Save Redis memory with large list compression

ihsw · on Aug 31, 2013

Tumblr made a blog post[1] about exploiting similar compression techniques.

Using that technique, personally I've had great success storing data in hashes by JSON-encoding it beforehand, where it would normally be like so:

    HSET user:159784623 username ihsw
    HSET user:159784623 email blahblah@gmail.com
    HSET user:159784623 created_at 1377986411

But instead it's like so:

    HSET user:156039 687 {"username":"ihsw","email":"blahblah@gmail.com","created_at": 1377986411}

Where we divide data into "buckets" that are 1024 in size and given an ID of 159784623, the resulting bucket ID is 156039 and the remainder is 687.

    id = 159784623
    bucket_size = 1024
    remainder = id % bucket_id
    bucket_id = (id - remainder) / bucket_size

Using this I've been able to reduce memory usage anywhere from 40%-80% (yes, 80%), which depends compressibility of the data (length and randomness of each hash item).

I've also been replacing dictionary keys with integers and it further reduces the size of the data being stored by an additional ~30%.

    HSET user:156039 687 {"0":"ihsw","1":"blahblah@gmail.com","2":"1377986411}

It shouldn't be underestimated how these simple techniques can make such a significant impact, especially when the gains are quite considerable. JSON-encoded data may be quite verbose, so CSV may add considerable gains too, but JSON can accommodate missing keys.

Lists and sets can also accommodate "bucketing" of data, however that comes with added complexity of accommodating the variety of redis commands that come with those data structures (BLPOP, SADD, SDIFF, etc).
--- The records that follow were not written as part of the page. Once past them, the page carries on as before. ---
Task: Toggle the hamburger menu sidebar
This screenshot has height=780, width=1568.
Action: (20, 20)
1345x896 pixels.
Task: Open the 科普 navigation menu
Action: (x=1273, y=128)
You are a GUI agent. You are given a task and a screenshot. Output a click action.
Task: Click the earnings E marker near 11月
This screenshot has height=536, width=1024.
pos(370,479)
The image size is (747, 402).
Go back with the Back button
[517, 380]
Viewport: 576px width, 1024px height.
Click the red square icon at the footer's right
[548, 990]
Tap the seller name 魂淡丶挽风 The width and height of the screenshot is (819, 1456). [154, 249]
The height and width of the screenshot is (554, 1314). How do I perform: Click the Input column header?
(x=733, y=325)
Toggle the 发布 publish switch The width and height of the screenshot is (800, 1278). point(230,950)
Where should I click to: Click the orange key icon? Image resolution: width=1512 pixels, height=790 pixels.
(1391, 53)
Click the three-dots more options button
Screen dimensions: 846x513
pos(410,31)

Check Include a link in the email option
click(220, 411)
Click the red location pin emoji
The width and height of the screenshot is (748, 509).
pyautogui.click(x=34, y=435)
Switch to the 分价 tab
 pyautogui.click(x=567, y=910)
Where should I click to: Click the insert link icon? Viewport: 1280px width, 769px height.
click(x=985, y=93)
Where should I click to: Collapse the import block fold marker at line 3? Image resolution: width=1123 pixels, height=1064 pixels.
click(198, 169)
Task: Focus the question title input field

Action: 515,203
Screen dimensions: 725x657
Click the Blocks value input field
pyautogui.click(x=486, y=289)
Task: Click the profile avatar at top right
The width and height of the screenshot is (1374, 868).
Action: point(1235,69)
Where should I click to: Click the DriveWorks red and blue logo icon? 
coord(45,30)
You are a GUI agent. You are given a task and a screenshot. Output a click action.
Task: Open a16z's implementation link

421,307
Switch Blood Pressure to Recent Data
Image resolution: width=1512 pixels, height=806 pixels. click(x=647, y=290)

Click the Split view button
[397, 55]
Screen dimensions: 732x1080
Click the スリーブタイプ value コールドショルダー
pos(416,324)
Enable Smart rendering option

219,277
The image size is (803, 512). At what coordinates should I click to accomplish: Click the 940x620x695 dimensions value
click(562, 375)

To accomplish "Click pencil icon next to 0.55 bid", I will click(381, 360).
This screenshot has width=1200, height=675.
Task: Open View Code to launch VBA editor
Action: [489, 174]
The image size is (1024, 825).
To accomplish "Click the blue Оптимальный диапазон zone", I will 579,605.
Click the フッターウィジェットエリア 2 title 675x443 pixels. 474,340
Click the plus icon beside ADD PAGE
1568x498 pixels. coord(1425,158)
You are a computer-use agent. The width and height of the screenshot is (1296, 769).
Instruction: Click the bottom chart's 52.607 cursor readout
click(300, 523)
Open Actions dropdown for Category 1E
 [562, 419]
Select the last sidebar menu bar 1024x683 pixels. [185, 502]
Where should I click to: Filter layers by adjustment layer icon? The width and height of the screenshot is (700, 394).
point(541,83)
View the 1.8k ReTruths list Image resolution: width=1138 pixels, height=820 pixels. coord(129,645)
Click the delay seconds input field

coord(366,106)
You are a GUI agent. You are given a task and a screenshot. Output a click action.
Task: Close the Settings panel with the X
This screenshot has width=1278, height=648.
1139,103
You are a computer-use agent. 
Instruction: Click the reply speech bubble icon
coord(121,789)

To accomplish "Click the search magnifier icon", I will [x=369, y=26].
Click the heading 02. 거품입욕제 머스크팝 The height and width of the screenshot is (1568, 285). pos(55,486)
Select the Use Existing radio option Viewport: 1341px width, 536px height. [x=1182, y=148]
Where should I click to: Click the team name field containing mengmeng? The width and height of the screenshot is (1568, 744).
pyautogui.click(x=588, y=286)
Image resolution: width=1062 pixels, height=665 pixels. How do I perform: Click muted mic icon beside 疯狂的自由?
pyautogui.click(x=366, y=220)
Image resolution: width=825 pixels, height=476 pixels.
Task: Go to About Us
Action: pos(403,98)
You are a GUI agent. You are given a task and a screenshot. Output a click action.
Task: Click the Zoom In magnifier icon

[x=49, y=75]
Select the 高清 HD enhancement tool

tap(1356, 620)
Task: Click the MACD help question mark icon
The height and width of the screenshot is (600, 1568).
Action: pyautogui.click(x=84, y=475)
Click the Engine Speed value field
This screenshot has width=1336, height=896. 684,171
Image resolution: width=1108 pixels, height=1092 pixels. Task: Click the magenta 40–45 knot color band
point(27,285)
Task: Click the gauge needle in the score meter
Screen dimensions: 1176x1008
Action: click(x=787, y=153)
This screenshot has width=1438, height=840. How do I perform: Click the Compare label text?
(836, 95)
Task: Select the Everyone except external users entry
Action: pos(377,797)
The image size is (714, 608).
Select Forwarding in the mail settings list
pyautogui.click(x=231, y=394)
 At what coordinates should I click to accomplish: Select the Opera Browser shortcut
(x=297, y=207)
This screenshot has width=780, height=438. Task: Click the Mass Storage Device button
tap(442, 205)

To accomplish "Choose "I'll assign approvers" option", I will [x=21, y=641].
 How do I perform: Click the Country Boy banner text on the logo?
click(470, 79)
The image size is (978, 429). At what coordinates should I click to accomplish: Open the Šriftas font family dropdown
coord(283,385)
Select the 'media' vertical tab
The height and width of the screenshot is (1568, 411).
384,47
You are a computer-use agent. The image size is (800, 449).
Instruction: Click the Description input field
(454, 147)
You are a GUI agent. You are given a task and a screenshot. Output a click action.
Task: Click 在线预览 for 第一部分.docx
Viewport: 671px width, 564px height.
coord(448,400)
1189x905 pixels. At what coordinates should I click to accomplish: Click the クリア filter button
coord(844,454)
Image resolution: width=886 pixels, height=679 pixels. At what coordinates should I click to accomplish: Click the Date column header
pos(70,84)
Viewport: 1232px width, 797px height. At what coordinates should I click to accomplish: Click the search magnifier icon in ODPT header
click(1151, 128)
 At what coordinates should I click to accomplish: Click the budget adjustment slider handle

[1] http://instagram-engineering.tumblr.com/post/12202313862/sto...

nemothekid · on Aug 31, 2013

The blog post you referenced I think was done by instagram, not tumblr. I remember reading it and doing something similar. They also found doubling the `hash-max-ziplist-entries` options to 512 from 1024 also didn't cause much CPU load.

Something you can also try as well is encoding with msgpack rather than JSON. You can save 30% from the original JSON string without losing the keynames.

ihsw · on Sept 1, 2013

Indeed it was Instagram, I stand corrected.

I'm aware of Msgpack and I was under the impression that it doesn't handle UTF data very well, however that was some time ago and I may be mis-remembering. Msgpack libraries are also supposed to be quite a bit faster at encoding/decoding, right?

glebm · on Aug 31, 2013

Thanks, this is a good way to partition hashes, added link to the post. When applying compression to real-life redis data, I usually also get a ballpark of 50% savings.

neuroscr · on Aug 31, 2013

It's not clear if the wallclock savings was consistent over multiple runs.

And by moving one look-up out of redis into ruby, doesn't seem like the right thing to do. That increases complexity by now requires an application layer to process the data source.

I'd like to see how this compares with just simply increasing list-max-ziplist-entries.

glebm · on Aug 31, 2013

The times were consistent, clone the repo and run `rake bm` to try it. max-ziplist cannot be set to the order of millions, since redis does have to unzip it on every access and you wouldn't get any range lookup boost. You can implement this in redis lua if app layer separation is a concern.

neuroscr · on Aug 31, 2013

Ah in that context, this makes more sense. Thanks for the reply.

DrJosiah · on Sept 1, 2013

Redis doesn't compress contents of lists (or hashes or zsets) in a "ziplist", it packs them in a concise manner that omits structure overhead.

Source: the source code of Redis itself https://github.com/antirez/redis/blob/unstable/src/ziplist.c , Redis documentation: http://redis.io/topics/memory-optimization , and/or my book: http://bitly.com/redis-in-action .

glebm · on Sept 1, 2013

Thanks, so it's packing it not compressing, I have updated the article accordingly.